- Да, - прошептала я, - понимаю…
Я и правда понимала… это чувство отчаянья и беспомощности... Но что тут скажешь? Что можно сказать ещё на эту исповедь? Это боль, льющаяся через край, выплёскивающаяся из него потоком была такой знакомой мне... Тьма, что заполняла его сердце и разъедала душу, как кислота. Не знаю, станет ли ему легче оттого, что он выльет это здесь в ночной тиши при свете яркой энергосберегающей лампочки. Мне бы хотелось… он столько пережил, даже я, наверное, не так мучилась, как он… да, я заперла непрожитое горе, оно ломало меня тихо и изнутри, колотясь об решётку моих страхов. Здоровье, крепкое от природы, стало подтачиваться: сначала желудок, потом кишечник, гастрит, язва, потом гинекология, сердце, зубы, суставы, и финальное - опухоль. Доброкачественная, к счастью. Родители не знали, да никто не знал, сейчас я все больше понимала, что это и были эти мои слезы, эта боль и страдания, что я не прожила. Пройдёт пара месяцев и от моих болячек мало что останется, это чистая психосоматика. Тело кричало мне, чтобы я услышала его, и наконец, сделала то, что надо – спустилась в подвал своей души, встретившись со своими демонами нос к носу. Но Мэтт, он… он разливал своё горе на всех, кто был рядом, уничтожая этим и себя. Кому из нас было легче? Определённо мне. Но думаю, все что случилось в его жизни, было не случайно, это были его ступени. Нет, даже не так… это были его огонь, вода и медные трубы, чтобы закалить его и сделать тем, кем он является сейчас. Самим собой. И то же можно сказать и обо мне, если бы не все те ужасы, что я пережила, я никогда не была бы той, что сейчас сидит тут. Стоило мне пропустить всего одно событие, и все могло случится совсем не так.
- Иногда бездействие может быть лучше любого действия…

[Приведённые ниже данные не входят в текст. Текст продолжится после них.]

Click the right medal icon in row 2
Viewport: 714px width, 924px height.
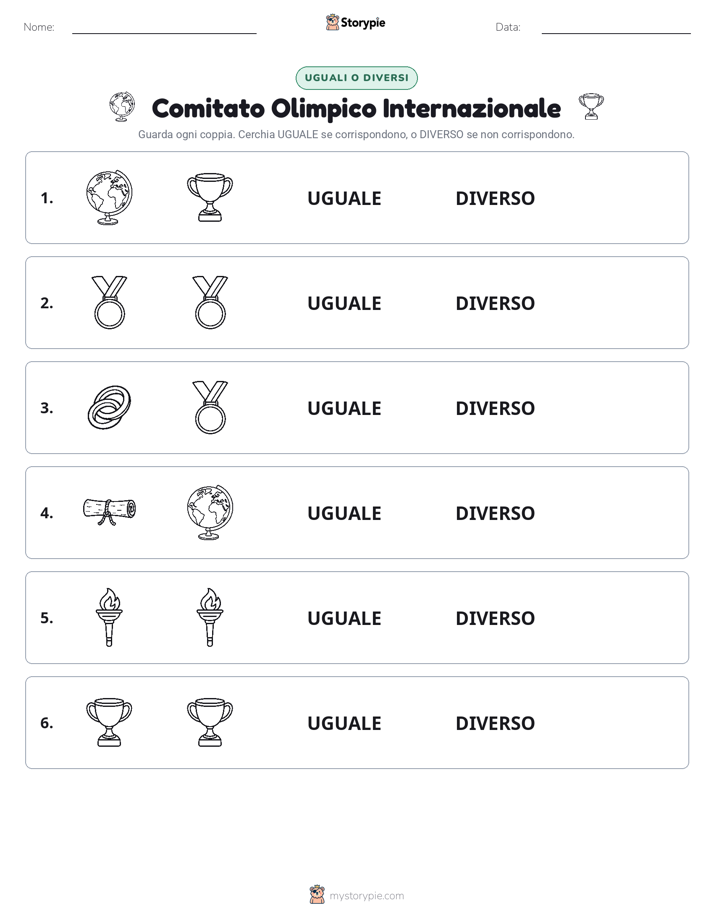click(210, 302)
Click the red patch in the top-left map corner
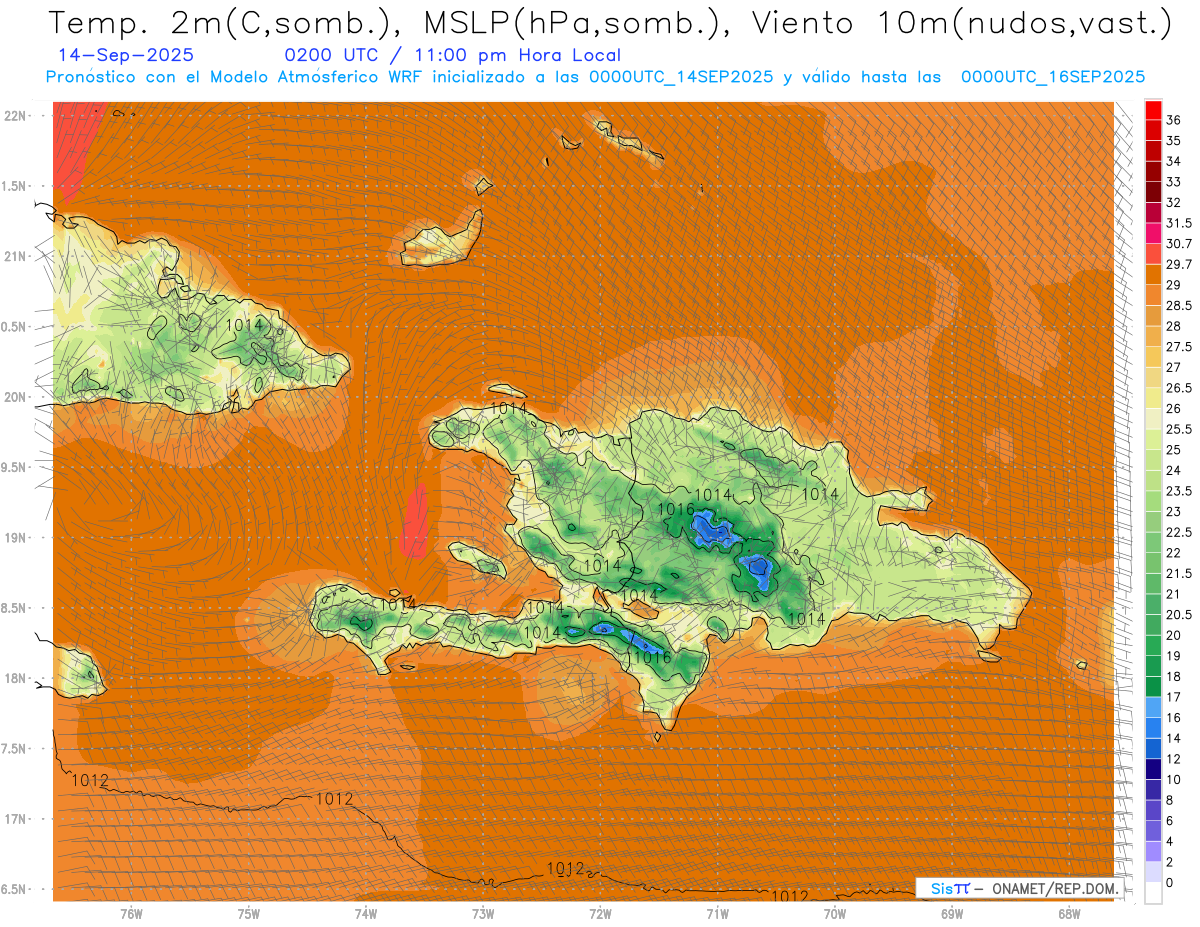 [70, 150]

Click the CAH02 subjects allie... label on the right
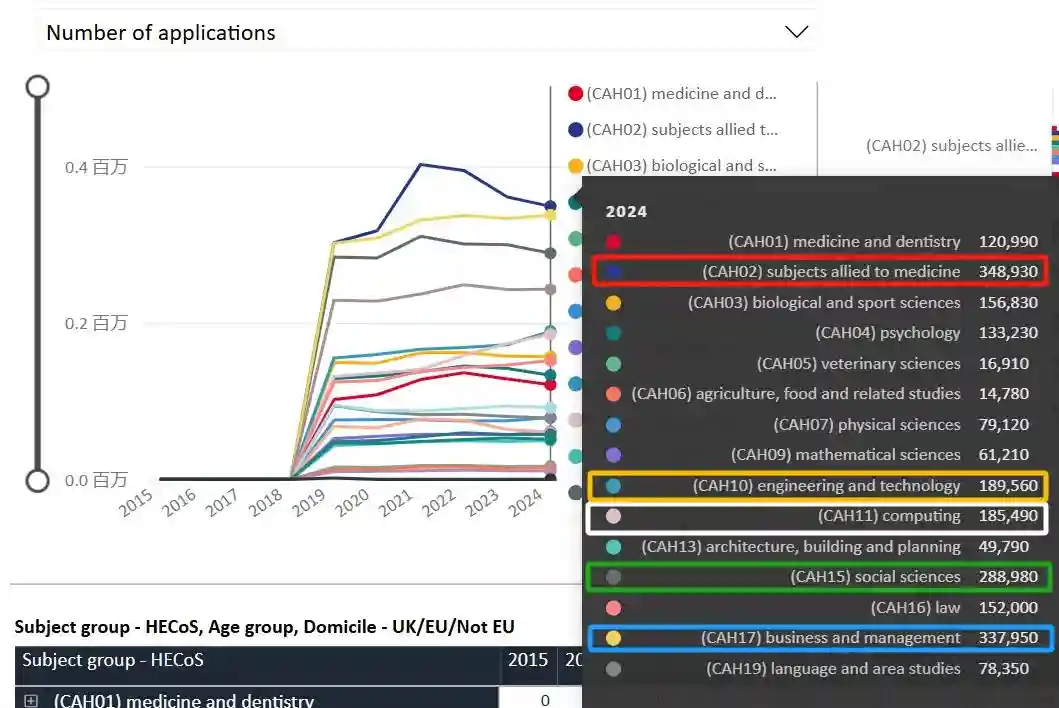[951, 146]
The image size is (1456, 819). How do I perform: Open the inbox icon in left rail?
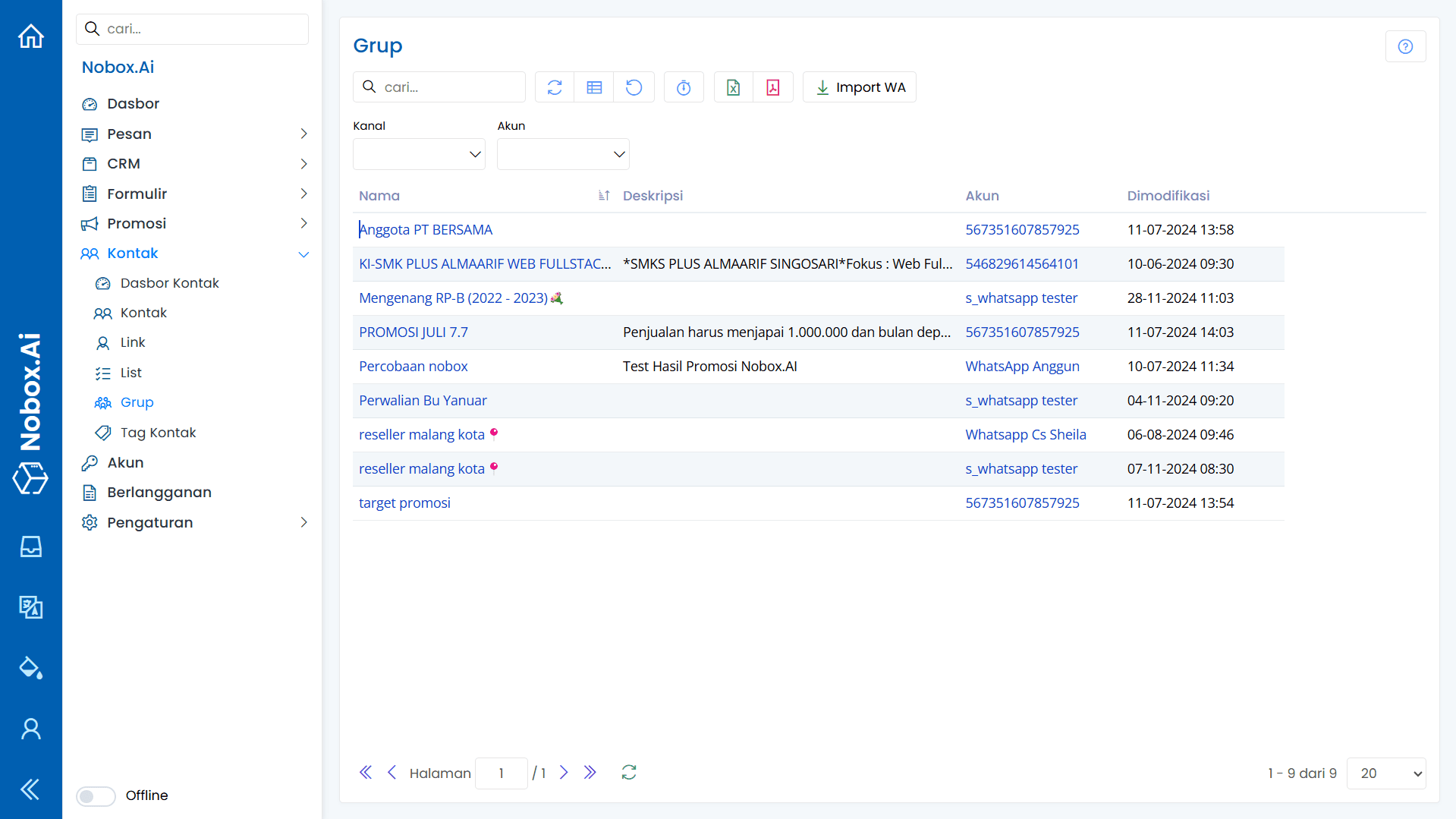31,547
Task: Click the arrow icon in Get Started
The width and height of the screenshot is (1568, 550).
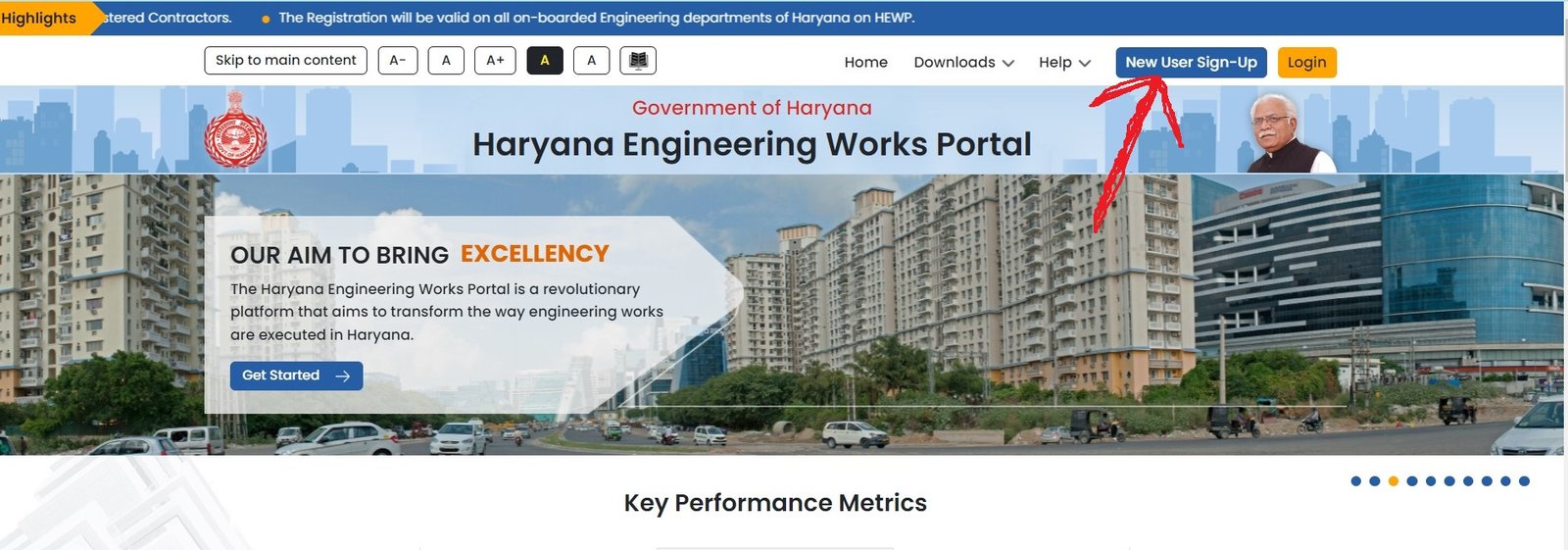Action: pos(342,375)
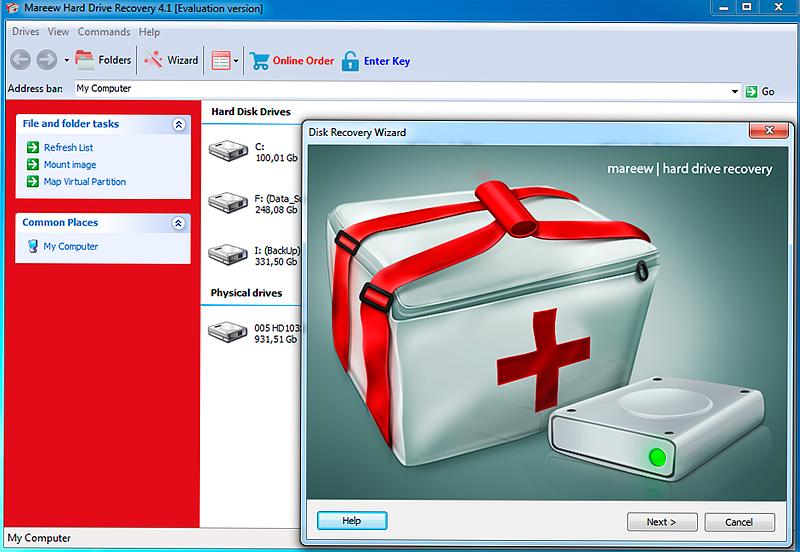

- Угу… - задумчиво промычал Мэтт. Дальше мы молчали, он продолжал что-то посыпать, помешивать и смешивать, наполняя кухню какими-то божественными ароматами, я наблюдала за ним. Это было так увлекательно на самом деле, благо Мэтт был так занят, что не видел моего заинтересованного взгляда. Вот он осторожно, но быстро сливает воду с макарон, ловко туда бросает кусочек масла, перемешивает, потом, высунув кончик языка, бережно раскладывает в разнокалиберные тарелки, найденные на просторах бесконечных полок и выжившие после моего нападения на посуду. Также сосредоточенно наливает соус и, наконец, ставит перед нами на стол тарелки. Ели молча. Вкуснятина была обалденная, и я, забыв про все, уплетала макароны, обжигаясь, открывая рот, чтобы остудить пожар во рту, и подпрыгивая на стуле.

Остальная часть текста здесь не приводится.